• EXCERPT TO READ
• • • • • • •
Gene Expression Programming: Mathematical Modeling by an Artificial Intelligence

The open-ended evolution of GEP populations
 
We have already seen that the populations of gene expression programming can be made to evolve efficiently because the genetic operators allow the permanent introduction of new material in the genetic pool. Here we are going to explore this question further, analyzing the variation of success rate with evolutionary time.

In this section, again was used the sequence induction problem of section 4.2.2 as it is a considerably difficult problem with an exact solution.

In the first analysis, the dependence of success rate on evolutionary time was analyzed for healthy and strong populations of 50 and 250 individuals each (Figure 7.13). In this experiment, all genetic operators were switched on. The rates used are shown in the first column of Table 7.6.


Figure 7.13. Variation of success rate with evolutionary time for healthy and strong populations of 50 (HASP50) and 250 individuals (HASP250). The success rate was evaluated over 100 identical runs.
• • • • • • •
• LISTED ENTRIES
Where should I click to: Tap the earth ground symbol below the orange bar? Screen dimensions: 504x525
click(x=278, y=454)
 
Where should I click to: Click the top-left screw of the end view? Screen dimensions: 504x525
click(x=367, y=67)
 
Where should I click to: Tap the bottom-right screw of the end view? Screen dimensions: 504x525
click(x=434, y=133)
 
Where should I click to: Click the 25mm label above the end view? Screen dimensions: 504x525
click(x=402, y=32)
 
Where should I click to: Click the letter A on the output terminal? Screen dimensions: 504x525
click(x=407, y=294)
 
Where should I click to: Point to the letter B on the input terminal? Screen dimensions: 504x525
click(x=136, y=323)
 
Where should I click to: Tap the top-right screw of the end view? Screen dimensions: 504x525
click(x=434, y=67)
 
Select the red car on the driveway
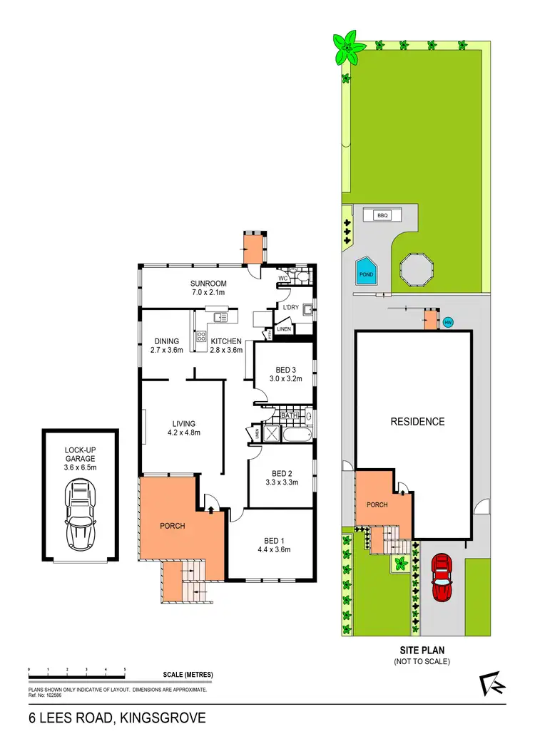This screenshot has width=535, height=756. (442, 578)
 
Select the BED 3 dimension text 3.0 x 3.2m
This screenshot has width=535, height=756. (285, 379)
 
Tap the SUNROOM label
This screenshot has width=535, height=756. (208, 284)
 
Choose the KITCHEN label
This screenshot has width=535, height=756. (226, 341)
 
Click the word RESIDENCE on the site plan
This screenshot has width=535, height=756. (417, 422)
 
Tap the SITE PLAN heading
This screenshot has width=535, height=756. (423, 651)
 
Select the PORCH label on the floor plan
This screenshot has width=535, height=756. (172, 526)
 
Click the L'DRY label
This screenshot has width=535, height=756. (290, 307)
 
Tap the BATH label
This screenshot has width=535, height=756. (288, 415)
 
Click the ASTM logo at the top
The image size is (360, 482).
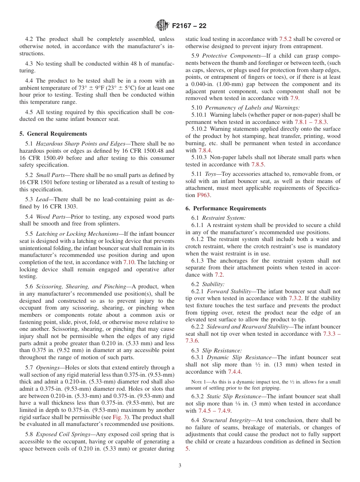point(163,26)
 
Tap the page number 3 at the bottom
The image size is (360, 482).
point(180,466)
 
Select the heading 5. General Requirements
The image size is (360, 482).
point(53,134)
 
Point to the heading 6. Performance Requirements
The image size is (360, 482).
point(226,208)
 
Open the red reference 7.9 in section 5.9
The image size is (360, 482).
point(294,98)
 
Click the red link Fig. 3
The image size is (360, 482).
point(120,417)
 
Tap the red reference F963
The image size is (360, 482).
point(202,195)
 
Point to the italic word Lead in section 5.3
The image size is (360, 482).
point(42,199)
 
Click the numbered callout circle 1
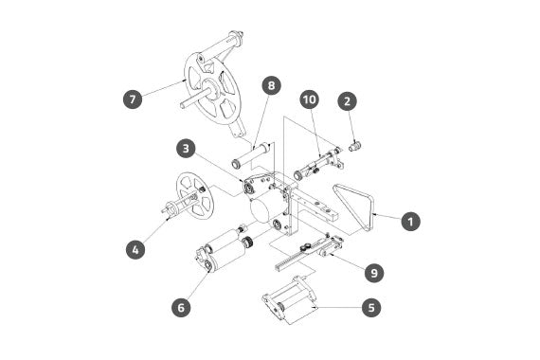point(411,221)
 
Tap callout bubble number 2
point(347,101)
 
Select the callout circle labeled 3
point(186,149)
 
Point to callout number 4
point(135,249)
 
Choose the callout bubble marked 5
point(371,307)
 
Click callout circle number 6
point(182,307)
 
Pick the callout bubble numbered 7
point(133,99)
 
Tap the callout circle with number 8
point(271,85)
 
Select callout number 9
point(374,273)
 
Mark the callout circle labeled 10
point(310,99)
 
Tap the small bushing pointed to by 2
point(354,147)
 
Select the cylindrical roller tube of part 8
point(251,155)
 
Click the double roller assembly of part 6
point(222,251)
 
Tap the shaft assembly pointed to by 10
• • • • • • •
• TASK OBJECTIVE
Could you quote the gene expression programming excerpt word for word, starting with "In the first analysis, the" and going on through "of Table 7.6."?

• ANSWER TO THE EXERCISE
In the first analysis, the dependence of success rate on evolutionary time was analyzed for healthy and strong populations of 50 and 250 individuals each (Figure 7.13). In this experiment, all genetic operators were switched on. The rates used are shown in the first column of Table 7.6.